[lldb-dap] Add new optional argument `time-to-live` when using `--connection` #156803

royitaqi · 2025-09-04T05:33:39Z

Usage

--time-to-live <ttl>    When using --connection, the number of milliseconds to wait for new connections
                        at the beginning and after all clients have disconnected. Not specifying this
                        argument or specifying non-positive values will wait indefinitely.

Benefits

Automatic release of resources when lldb-dap is no longer being used (e.g. release memory used by module cache).

Test

TBD. I will find a test file to add tests.

llvmbot · 2025-09-04T05:34:11Z

@llvm/pr-subscribers-lldb

Author: Roy Shi (royitaqi)

Changes

Usage

--time-to-live &lt;ttl&gt;    When using --connection, the number of milliseconds to wait for new connections
                        at the beginning and after all clients have disconnected. Not specifying this
                        argument or specifying non-positive values will wait indefinitely.

Benefits

Automatic release of resources when lldb-dap is no longer being used (e.g. release memory used by module cache).

Test

TBD. I will find a test file to add tests.

Full diff: https://github.com/llvm/llvm-project/pull/156803.diff

2 Files Affected:

(modified) lldb/tools/lldb-dap/Options.td (+7)
(modified) lldb/tools/lldb-dap/tool/lldb-dap.cpp (+51-2)

diff --git a/lldb/tools/lldb-dap/Options.td b/lldb/tools/lldb-dap/Options.td
index 867753e9294a6..754b8c7d03568 100644
--- a/lldb/tools/lldb-dap/Options.td
+++ b/lldb/tools/lldb-dap/Options.td
@@ -61,3 +61,10 @@ def pre_init_command: S<"pre-init-command">,
 def: Separate<["-"], "c">,
   Alias<pre_init_command>,
   HelpText<"Alias for --pre-init-command">;
+
+def time_to_live: S<"time-to-live">,
+      MetaVarName<"<ttl>">,
+      HelpText<"When using --connection, the number of milliseconds to wait "
+        "for new connections at the beginning and after all clients have "
+        "disconnected. Not specifying this argument or specifying "

::::::::::

Answer these questions using the pull request above.
1. In what unit does the `--time-to-live` argument specify its waiting time?
2. What example of a resource to be released automatically is given under "Benefits"?
3. Which file in the diff is modified with seven added lines?

*Extracted data:*
::::::::::

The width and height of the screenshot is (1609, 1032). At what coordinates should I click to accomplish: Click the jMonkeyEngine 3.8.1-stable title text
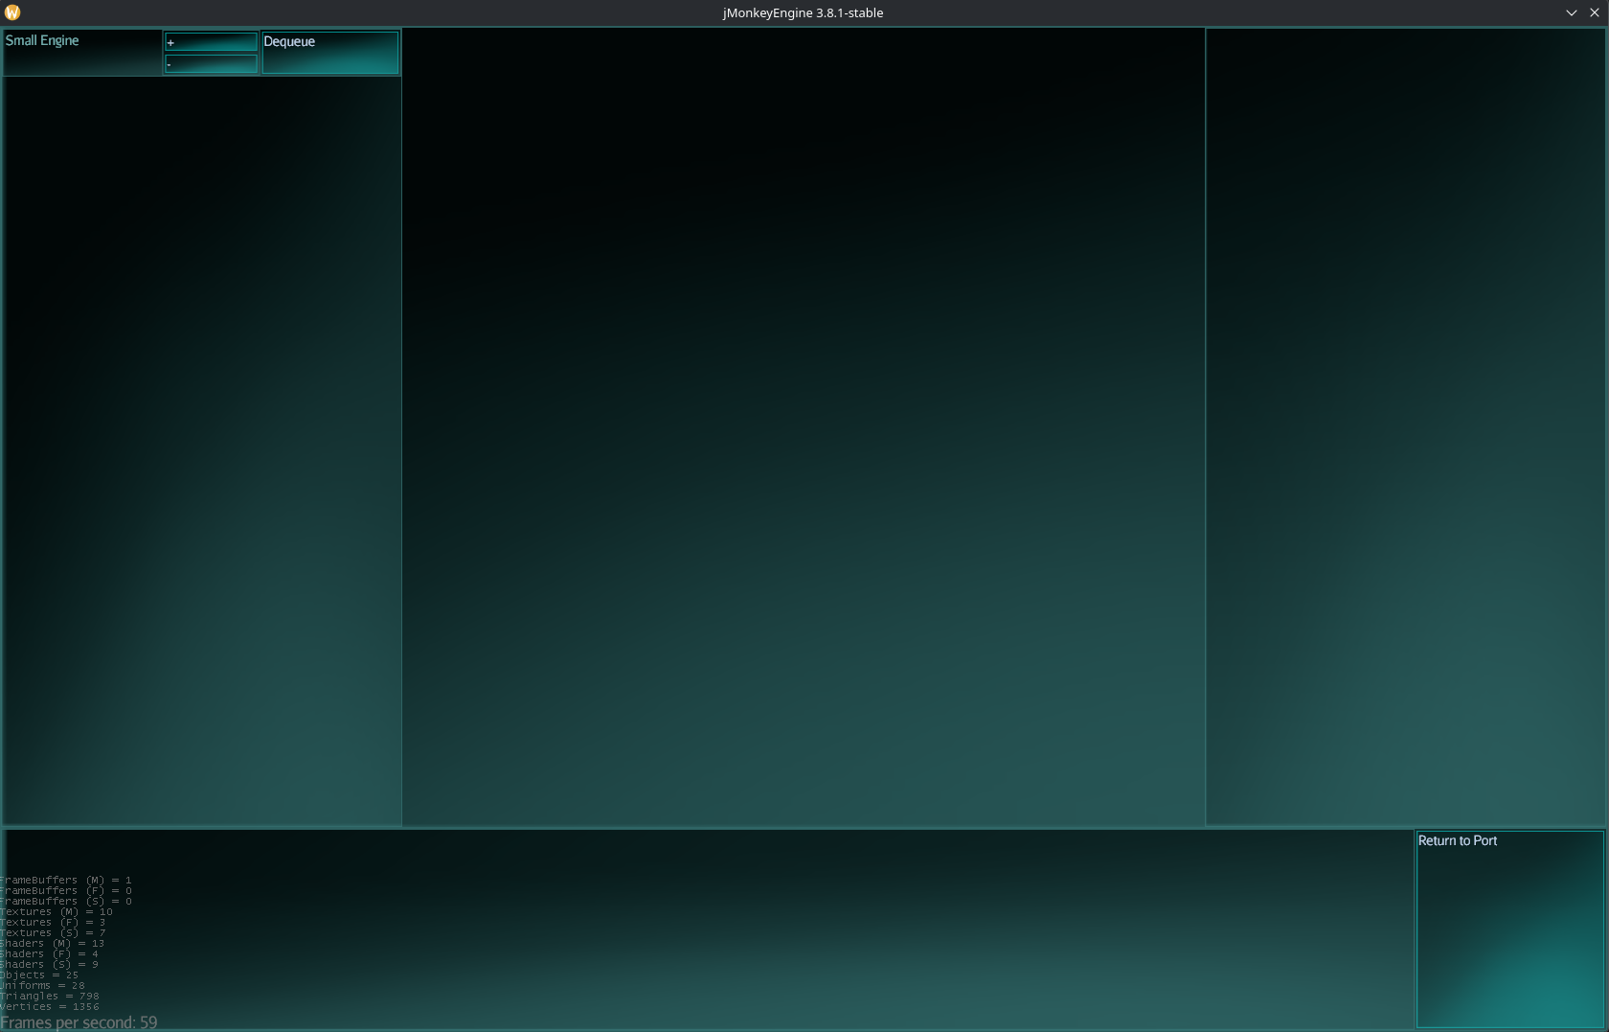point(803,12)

::::::::::

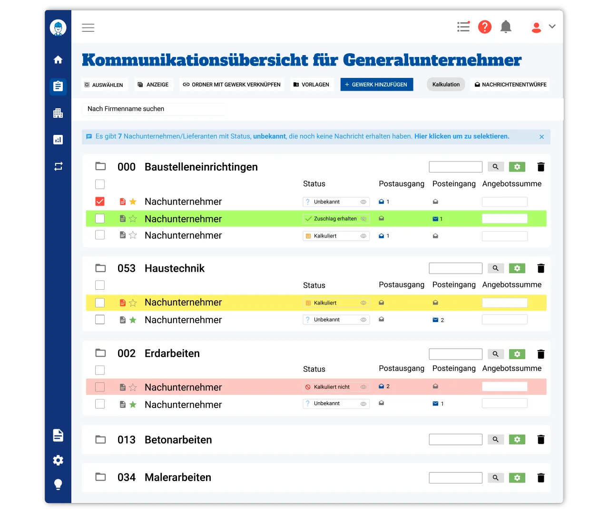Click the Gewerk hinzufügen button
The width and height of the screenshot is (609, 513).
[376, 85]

::::::::::

*Solution for this task:*
1. Milliseconds.
2. Memory used by the module cache.
3. lldb/tools/lldb-dap/Options.td